Hi, I am trying to start a heavy task on 64 nodes each with 32 cores. In particular, I want to have 64 dask workers to perform my task. Each worker to have 32 cores.
With my current setup I am always requesting 2048 workers, which I don’t want. I realized that I don’t want to to have 2048 workers as I was including breakpoints and I was monitoring len(cluster.scheduler.workers)
and it never reached more than ~1400 workers in various attempts with long wait times.
My goal is to have only 64 (dask) workers and 2048 nannies. But I fail to establish such a setup. I guess, I will produce a single log file then.

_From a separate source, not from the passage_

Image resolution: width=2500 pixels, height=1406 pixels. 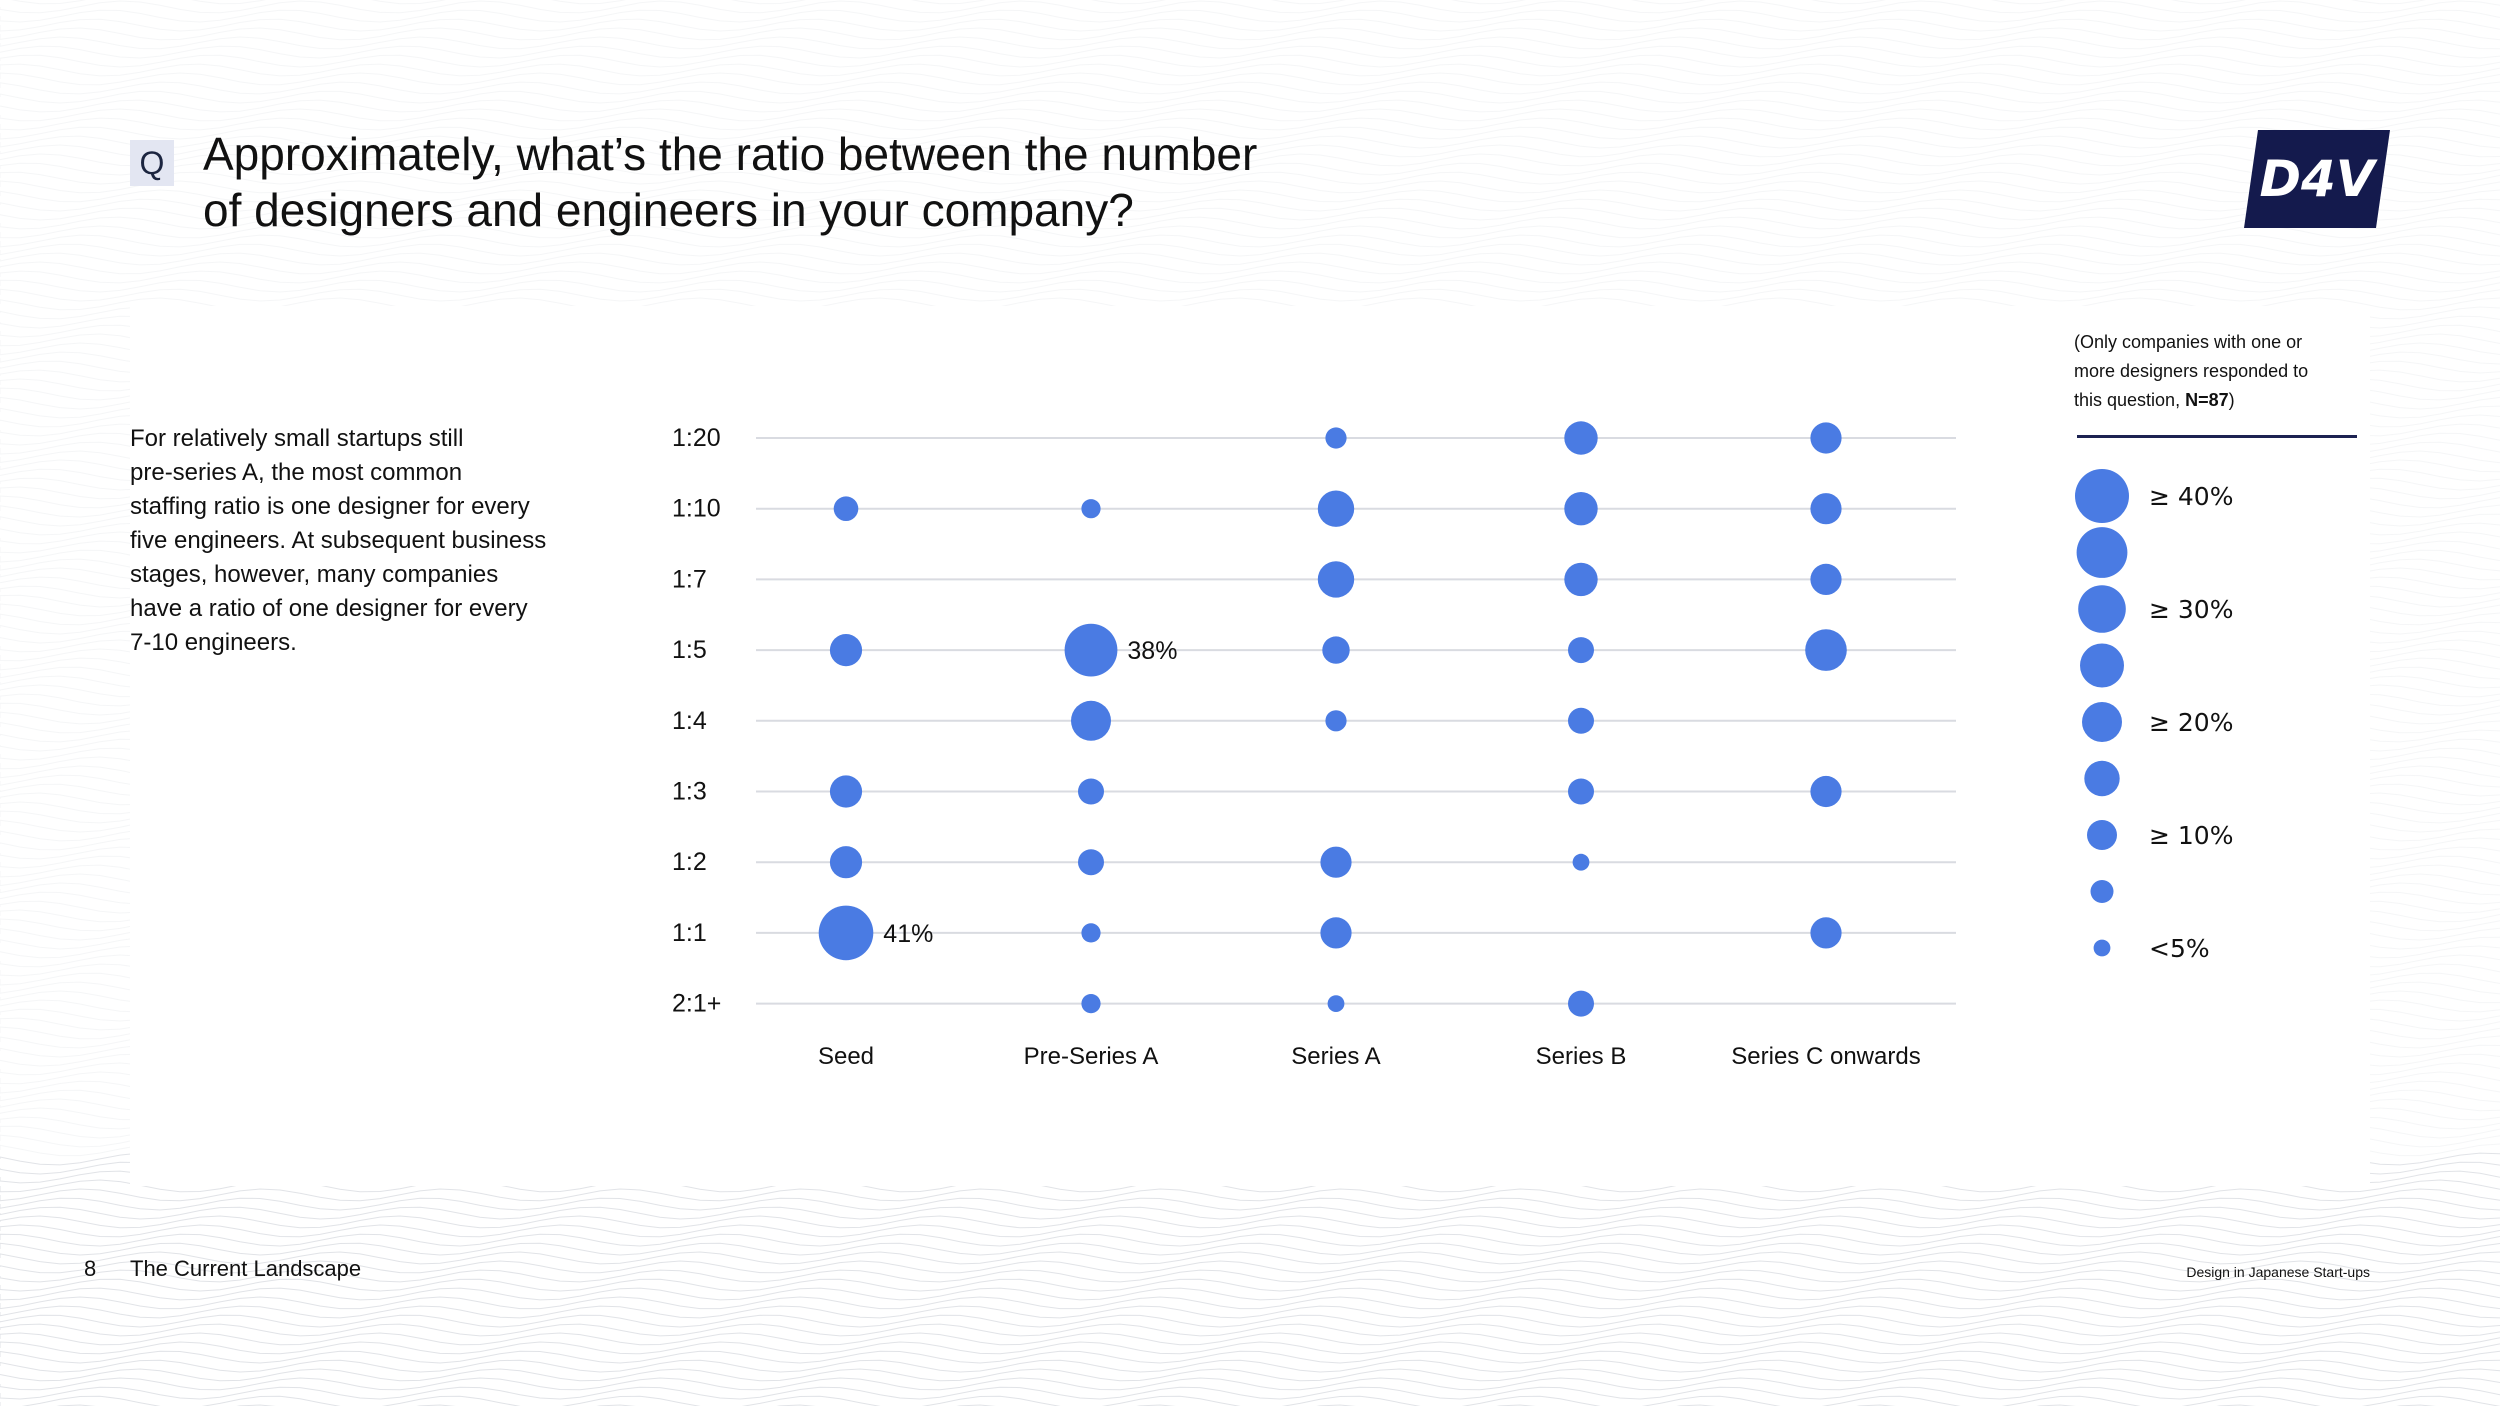 What do you see at coordinates (2192, 371) in the screenshot?
I see `sample-note-line-2: more designers responded to` at bounding box center [2192, 371].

My current cluster and client are:
cluster = SLURMCluster(memory='256g', processes=32, cores=32, queue='photon')
client = Client(cluster)
cluster.scale(jobs = 64)
This produces multiple log files.
I tried to add to the slurm cluster constructor n_workers = 64
, but it made no change.
I partially solved the problem by passing cluster.scale(n=64)
in stead, but this lead to exremely slow computation. In this case I had 64 workers, but also only 64 nannies (found by grepping “Start Nanny/workers” in the produced output logs). This produced a single log file.
Other observation, which might be obvious: I cannot specify more than 32 cores in the cluster constructor.
I hope I made my problem clear. My general goal is to efficiently scale distributed computation on 64 nodes (not less). To my understanding proper number of workers and nannies should be the solution in the right direction. (I am confident that the data frame that I am using is capable of doing distributed computations efficiently, and problems are not coming from there.)